▼

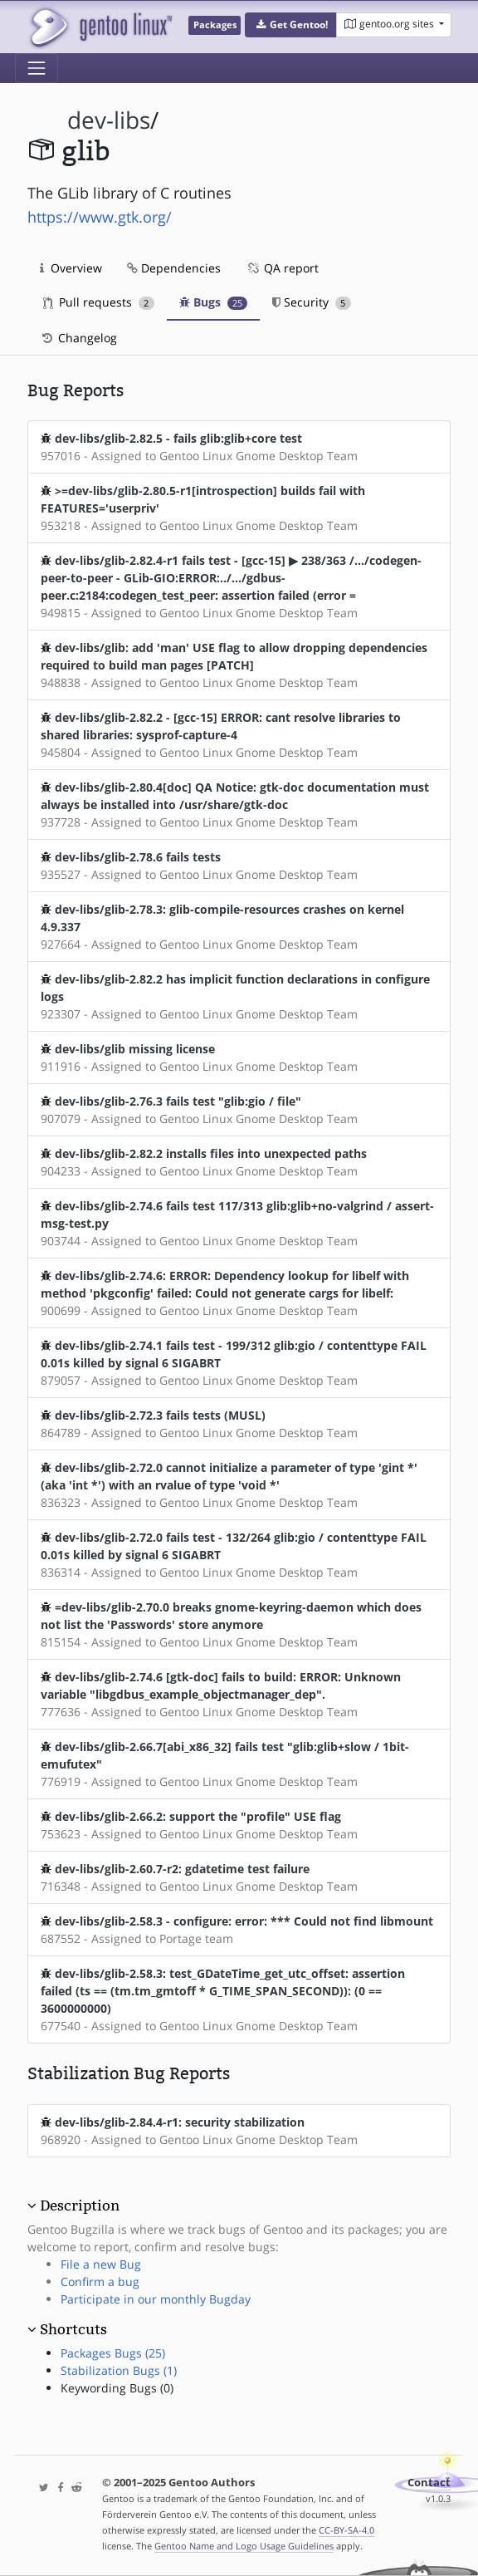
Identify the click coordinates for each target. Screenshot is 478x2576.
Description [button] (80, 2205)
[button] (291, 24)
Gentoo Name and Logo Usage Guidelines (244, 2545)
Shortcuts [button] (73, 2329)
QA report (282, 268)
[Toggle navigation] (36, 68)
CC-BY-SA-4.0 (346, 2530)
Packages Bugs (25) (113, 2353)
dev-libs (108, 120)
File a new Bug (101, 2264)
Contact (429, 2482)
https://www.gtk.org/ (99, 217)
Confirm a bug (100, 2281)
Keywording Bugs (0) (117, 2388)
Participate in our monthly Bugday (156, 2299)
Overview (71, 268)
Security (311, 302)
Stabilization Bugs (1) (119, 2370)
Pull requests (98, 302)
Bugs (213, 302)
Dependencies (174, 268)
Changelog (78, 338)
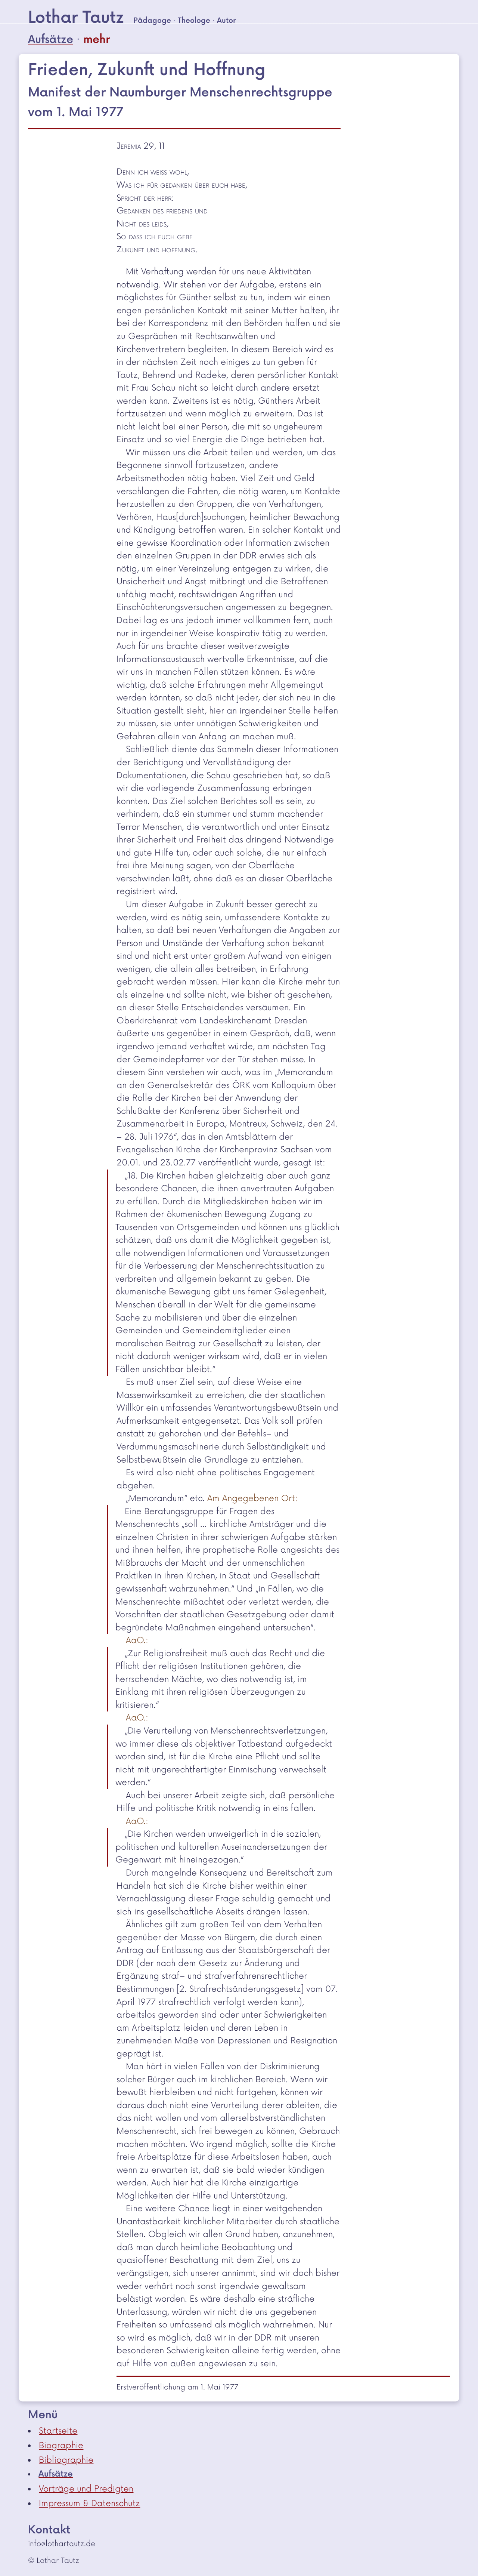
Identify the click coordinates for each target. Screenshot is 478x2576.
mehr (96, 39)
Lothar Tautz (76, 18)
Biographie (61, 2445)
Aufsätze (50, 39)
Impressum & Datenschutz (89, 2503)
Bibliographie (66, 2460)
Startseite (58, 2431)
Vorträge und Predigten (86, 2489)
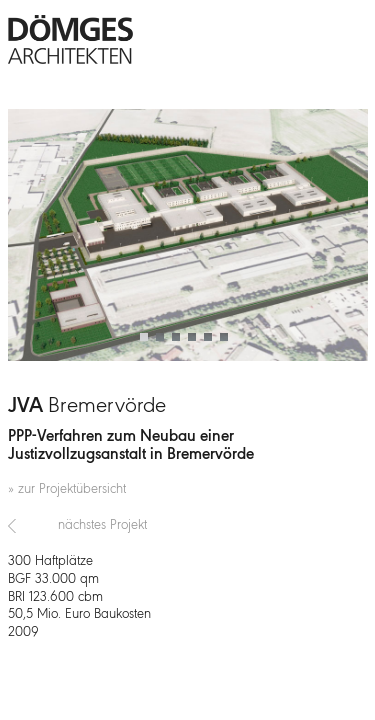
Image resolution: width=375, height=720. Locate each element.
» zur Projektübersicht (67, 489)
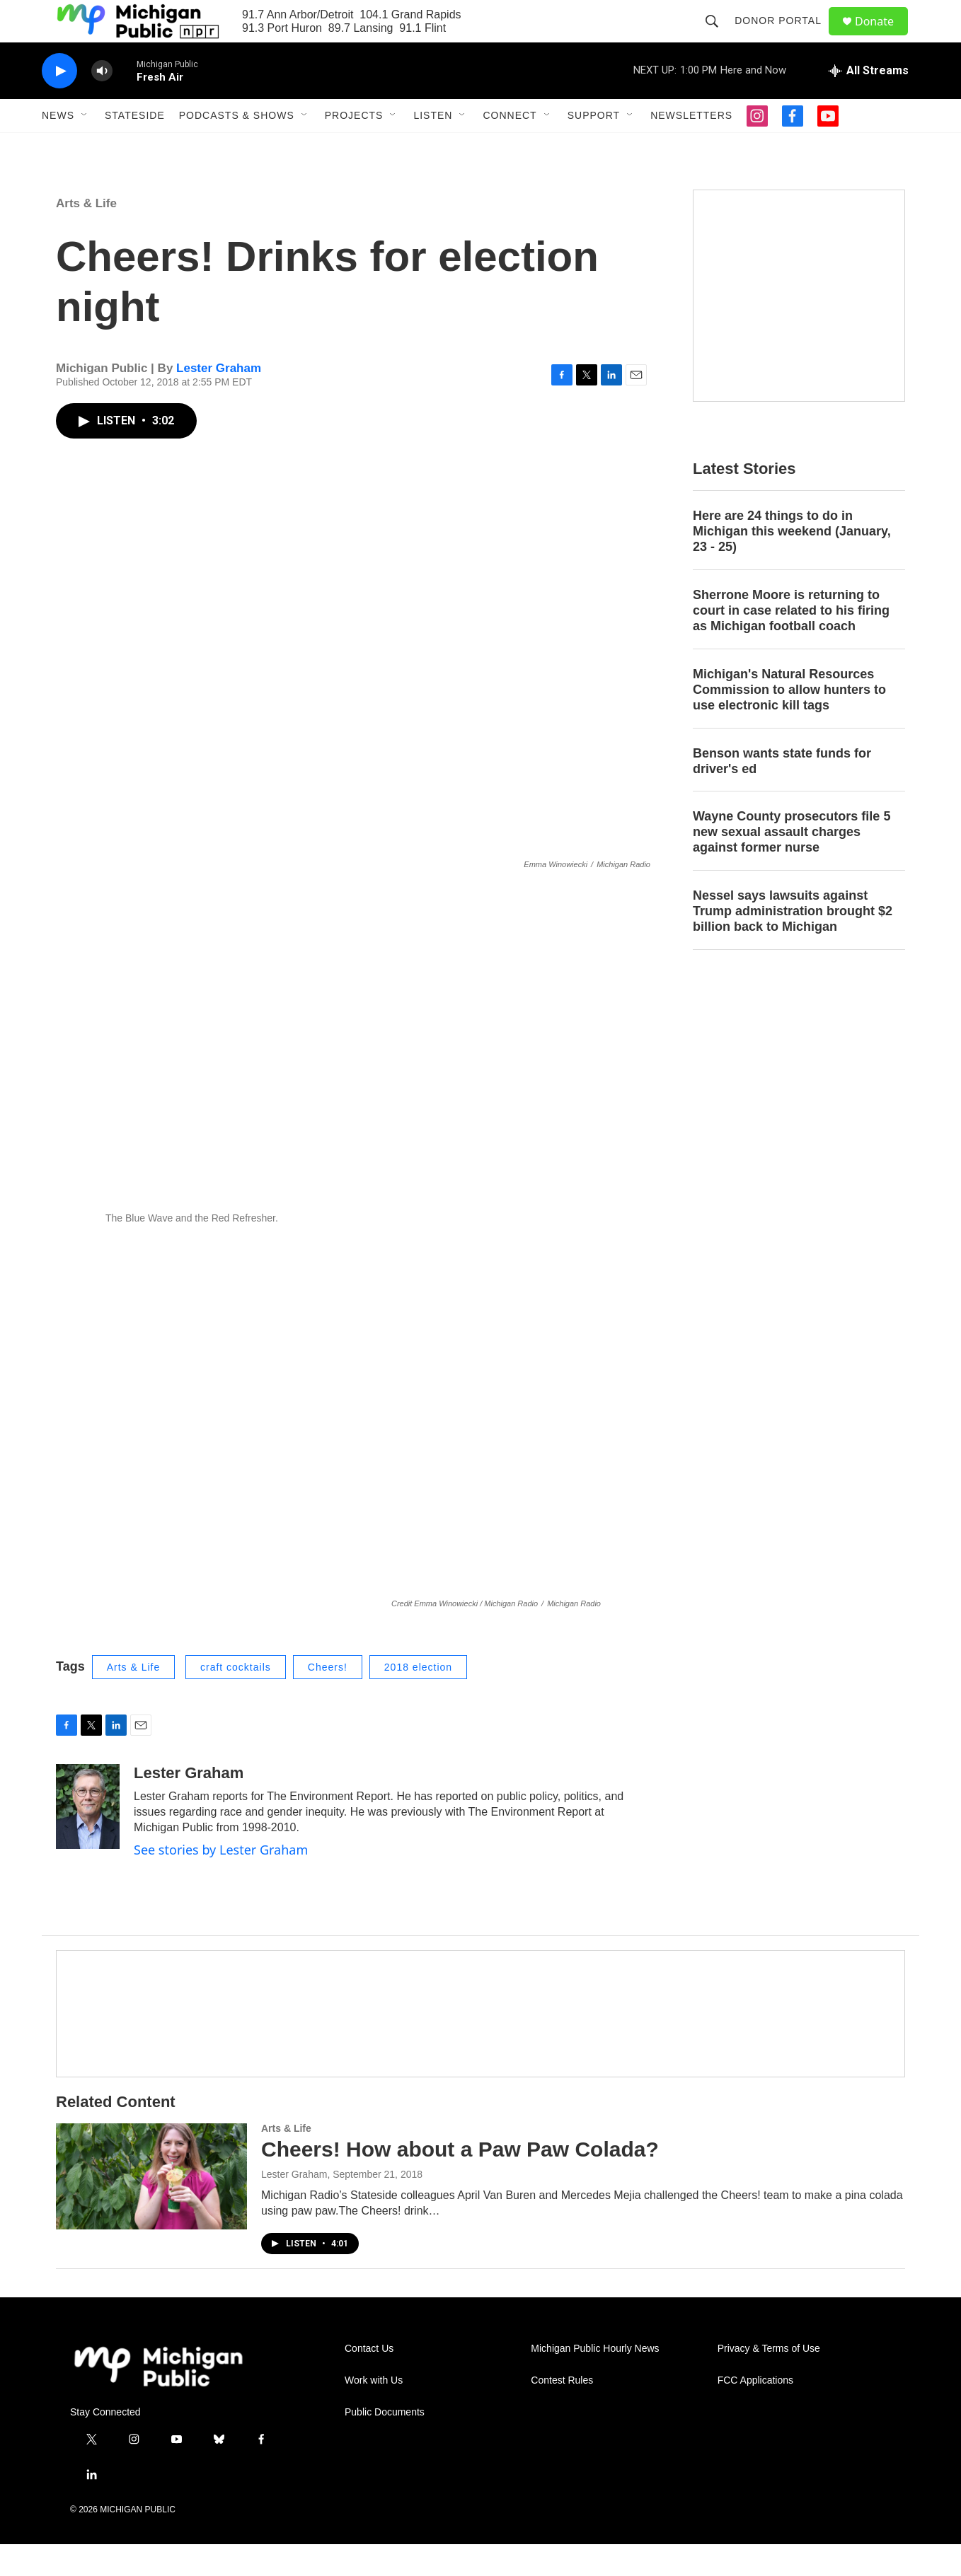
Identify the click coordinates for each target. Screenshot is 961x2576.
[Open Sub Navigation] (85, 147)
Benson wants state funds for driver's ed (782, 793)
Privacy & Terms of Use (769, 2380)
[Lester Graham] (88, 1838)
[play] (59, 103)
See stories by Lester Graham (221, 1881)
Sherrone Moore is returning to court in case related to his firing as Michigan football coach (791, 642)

▲

Your goal
Please write out every line of the records above without any changes, leaving out the pictures.

Problem solution
Identify the click coordinates for each target. Screenshot is 478x2576.
Description [button] (80, 2205)
[button] (291, 24)
Gentoo Name and Logo Usage Guidelines (244, 2545)
Shortcuts [button] (73, 2329)
QA report (282, 268)
[Toggle navigation] (36, 68)
CC-BY-SA-4.0 (346, 2530)
Packages Bugs (25) (113, 2353)
dev-libs (108, 120)
File a new Bug (101, 2264)
Contact (429, 2482)
https://www.gtk.org/ (99, 217)
Confirm a bug (100, 2281)
Keywording Bugs (0) (117, 2388)
Participate in our monthly Bugday (156, 2299)
Overview (71, 268)
Security (311, 302)
Stabilization Bugs (1) (119, 2370)
Pull requests (98, 302)
Bugs (213, 302)
Dependencies (174, 268)
Changelog (78, 338)
Identify the click coordinates for each target. Screenshot is 478x2576.
mehr (96, 39)
Lothar Tautz (76, 18)
Biographie (61, 2445)
Aufsätze (50, 39)
Impressum & Datenschutz (89, 2503)
Bibliographie (66, 2460)
Startseite (58, 2431)
Vorträge und Predigten (86, 2489)
Image resolution: width=375, height=720. Locate each element.
» zur Projektübersicht (67, 489)
Identify the click coordinates for each target. Screenshot is 961x2576.
[Open Sub Navigation] (85, 147)
Benson wants state funds for driver's ed (782, 793)
Privacy & Terms of Use (769, 2380)
[Lester Graham] (88, 1838)
[play] (59, 103)
See stories by Lester Graham (221, 1881)
Sherrone Moore is returning to court in case related to his firing as Michigan football coach (791, 642)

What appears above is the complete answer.